### [TO BE DONE]
Retype each of the following items exactly as it appears, keeping every line in its original order.

(Items for locating what is displayed)

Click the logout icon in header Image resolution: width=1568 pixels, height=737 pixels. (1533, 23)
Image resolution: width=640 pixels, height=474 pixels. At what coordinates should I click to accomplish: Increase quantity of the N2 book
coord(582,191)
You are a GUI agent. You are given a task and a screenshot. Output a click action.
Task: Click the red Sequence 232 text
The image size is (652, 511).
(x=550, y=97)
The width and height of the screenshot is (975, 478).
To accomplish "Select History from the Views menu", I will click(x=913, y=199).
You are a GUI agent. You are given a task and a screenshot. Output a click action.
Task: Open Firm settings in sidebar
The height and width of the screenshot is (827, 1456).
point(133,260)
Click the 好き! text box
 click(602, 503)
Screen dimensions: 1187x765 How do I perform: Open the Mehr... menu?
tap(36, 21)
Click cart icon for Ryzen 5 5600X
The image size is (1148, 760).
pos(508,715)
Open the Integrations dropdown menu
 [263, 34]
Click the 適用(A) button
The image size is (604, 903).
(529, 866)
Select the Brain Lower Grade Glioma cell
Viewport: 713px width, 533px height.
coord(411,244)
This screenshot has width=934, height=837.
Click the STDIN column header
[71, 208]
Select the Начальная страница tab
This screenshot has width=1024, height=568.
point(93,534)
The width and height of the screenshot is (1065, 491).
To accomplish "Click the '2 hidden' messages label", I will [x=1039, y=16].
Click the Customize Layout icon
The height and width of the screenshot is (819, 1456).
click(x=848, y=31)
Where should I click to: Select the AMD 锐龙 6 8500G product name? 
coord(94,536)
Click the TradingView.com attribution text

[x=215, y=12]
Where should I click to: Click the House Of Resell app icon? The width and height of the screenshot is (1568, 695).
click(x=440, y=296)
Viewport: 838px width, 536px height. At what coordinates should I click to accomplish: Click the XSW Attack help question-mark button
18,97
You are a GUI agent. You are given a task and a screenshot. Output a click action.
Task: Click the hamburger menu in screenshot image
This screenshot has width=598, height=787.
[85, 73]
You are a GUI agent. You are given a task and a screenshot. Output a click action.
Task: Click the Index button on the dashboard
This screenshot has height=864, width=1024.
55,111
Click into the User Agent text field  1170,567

### [THE SOLUTION]
Click the logout icon in header Image resolution: width=1568 pixels, height=737 pixels. (1533, 23)
Image resolution: width=640 pixels, height=474 pixels. At what coordinates should I click to accomplish: Increase quantity of the N2 book
coord(582,191)
You are a GUI agent. You are given a task and a screenshot. Output a click action.
Task: Click the red Sequence 232 text
The image size is (652, 511).
(x=550, y=97)
The width and height of the screenshot is (975, 478).
To accomplish "Select History from the Views menu", I will click(x=913, y=199).
You are a GUI agent. You are given a task and a screenshot. Output a click action.
Task: Open Firm settings in sidebar
The height and width of the screenshot is (827, 1456).
point(133,260)
Click the 好き! text box
 click(602, 503)
Screen dimensions: 1187x765 How do I perform: Open the Mehr... menu?
tap(36, 21)
Click cart icon for Ryzen 5 5600X
The image size is (1148, 760).
pos(508,715)
Open the Integrations dropdown menu
 [263, 34]
Click the 適用(A) button
The image size is (604, 903).
(529, 866)
Select the Brain Lower Grade Glioma cell
Viewport: 713px width, 533px height.
coord(411,244)
This screenshot has width=934, height=837.
Click the STDIN column header
[71, 208]
Select the Начальная страница tab
This screenshot has width=1024, height=568.
point(93,534)
The width and height of the screenshot is (1065, 491).
To accomplish "Click the '2 hidden' messages label", I will [x=1039, y=16].
Click the Customize Layout icon
The height and width of the screenshot is (819, 1456).
click(x=848, y=31)
Where should I click to: Select the AMD 锐龙 6 8500G product name? 
coord(94,536)
Click the TradingView.com attribution text

[x=215, y=12]
Where should I click to: Click the House Of Resell app icon? The width and height of the screenshot is (1568, 695).
click(x=440, y=296)
Viewport: 838px width, 536px height. At what coordinates should I click to accomplish: Click the XSW Attack help question-mark button
18,97
You are a GUI agent. You are given a task and a screenshot. Output a click action.
Task: Click the hamburger menu in screenshot image
This screenshot has width=598, height=787.
[85, 73]
You are a GUI agent. You are given a task and a screenshot. Output a click action.
Task: Click the Index button on the dashboard
This screenshot has height=864, width=1024.
55,111
Click into the User Agent text field  1170,567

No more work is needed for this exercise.